[[ SOURCE TEXT open ]]

Crop productivity is increasingly threatened by climate change, and this issue is exacerbated by the growing global population. For example, climate change is causing environmental stress, as exemplified by elevated temperatures, drought, and flooding. On the other hand, global population growth and urbanization has resulted in the loss of agriculturally viable land. According to a study of the correlation between crop yields and global warming, an increase of 1 degree Celsius in global temperatures could result in a reduction of the global production of wheat by 6.0%, rice (Oryza sativa) by 3.2 %, corn (Zea mays) by 7.4 %, and soybeans (Glycine max) by 3.1% [1]. Additionally, it is expected that the global population will reach almost 9 billion by 2050, and the expansion of urbanization will result in an 80% loss of agricultural land by 2030 in Asia and Africa. Consequently, an increase of more than 70% of current crop production will be required to maintain food security [2][3][4].

Genetically modified (GM) crops provide a strategy to increase stress resistance and crop productivity through genetic improvement in relatively short time frames compared to traditional breeding approaches [5]. Furthermore, their generation can enhance the understanding of molecular mechanisms that affect plant development and defense, and this information has provided opportunities to improve crop yield [6][7][8]. However, regulatory hurdles for GM crop commercialization, including safety evaluation, have necessitated the development of alternative strategies involving gene-editing (GE), such as the use of zinc-finger nucleases (ZFNs), TAL effector nucleases (TALENs), and clustered regularly interspaced short palindromic repeats (CRISPR) tools [9]. As an example, Calyxt has developed a TALEN-based genome-edited soybean with modified oil composition and commercialized the derived product, high oleic soybean oil, on the US market [10]. In contrast to the previous GM techniques, which randomly introduce changes, GE allows for precise modification and is identical to those derived from conventional breeding [11][12]. Thus, it is anticipated that many GE crops could be a more acceptable product than GM crops [13].

[[ SOURCE TEXT closed ]]
[[ ENTRIES PROVIDED open ]]

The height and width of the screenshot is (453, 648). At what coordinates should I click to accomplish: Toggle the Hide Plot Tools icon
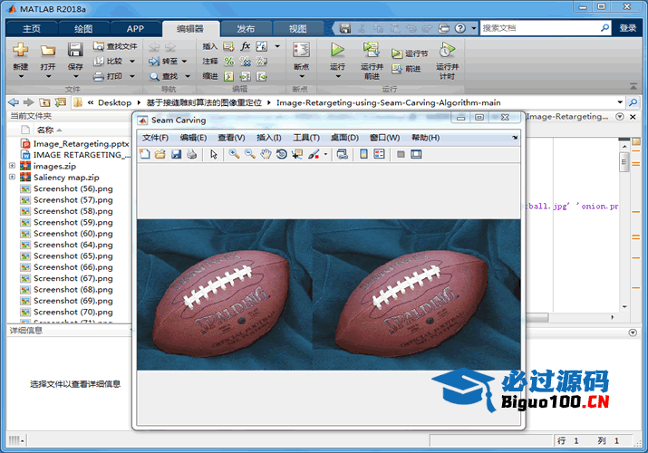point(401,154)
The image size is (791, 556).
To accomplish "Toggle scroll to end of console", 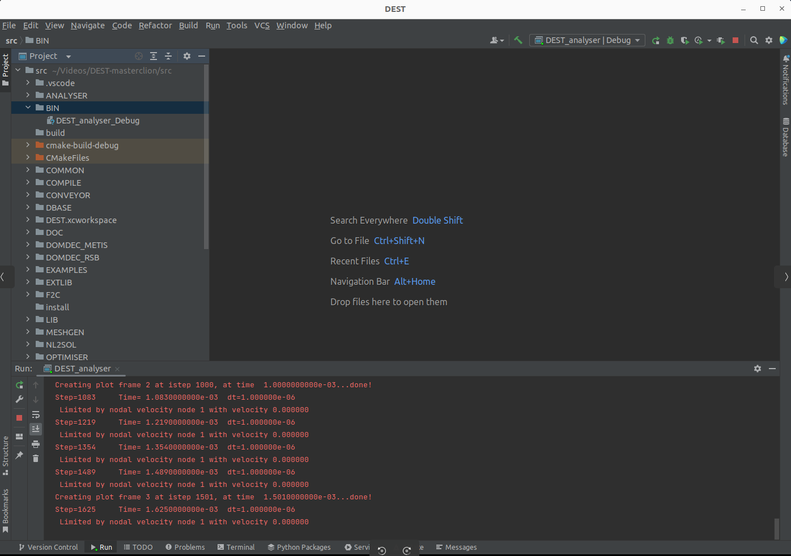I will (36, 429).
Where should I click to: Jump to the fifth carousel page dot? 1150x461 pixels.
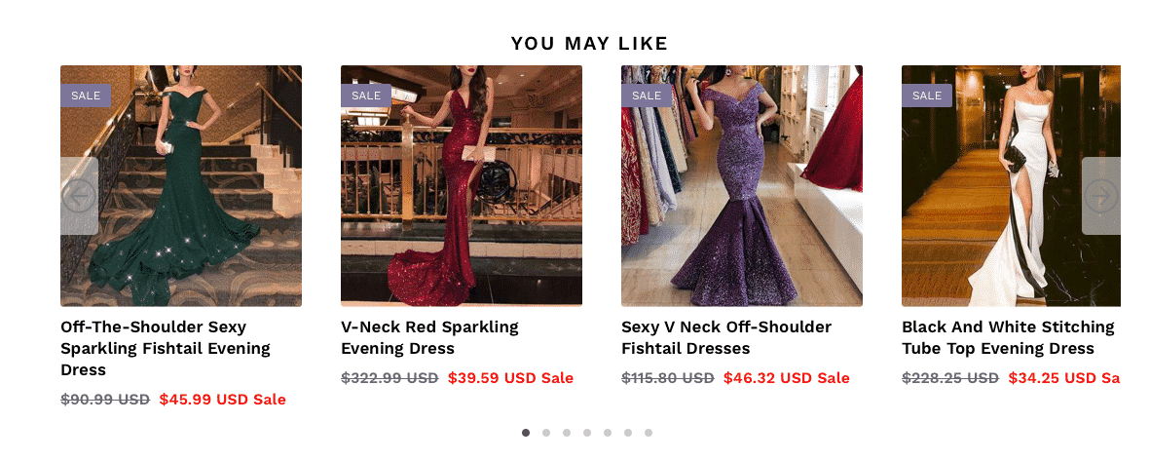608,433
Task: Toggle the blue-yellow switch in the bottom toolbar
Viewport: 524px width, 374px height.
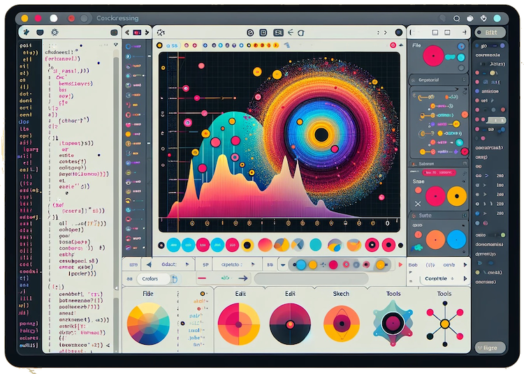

[[ ENTRIES PROVIDED closed ]]

Pick up the passage on crop productivity and gene editing where it stops, and write the next part.

# [OUTPUT BELOW]
Messenger RNA (mRNA) is a transcript of the gene, and generally composed of an untranslated region (UTR and intron) and a translated coding region (exon). Upstream open reading frames (uORFs) are a cis-element in the 5’ untranslated regions (UTRs) of mRNAs that induce ribosome stalling and dissociation during the translation of mRNAs [14][15]. Most uORFs negatively regulate the expression of protein encoding main ORF (mORF) of mRNA (Figure 1A). During the translation process, the uORF in the 5’UTR is translated to short peptides, and most uORFs have a start codon (AUG), although some exceptions have been identified [14][16]. It has been predicted by sequence analysis that 49% and 44% of the total transcripts of humans and mice, respectively, have uORFs, as have 20%~40% of the total transcripts of plants such as rice, Arabidopsis thaliana, and corn [17][18]. Most stress-responsive transcripts harboring uORF are induced by specific environmental conditions, and it is known that mutations of uORF sequences reduce their capacity for negative regulation [19][20].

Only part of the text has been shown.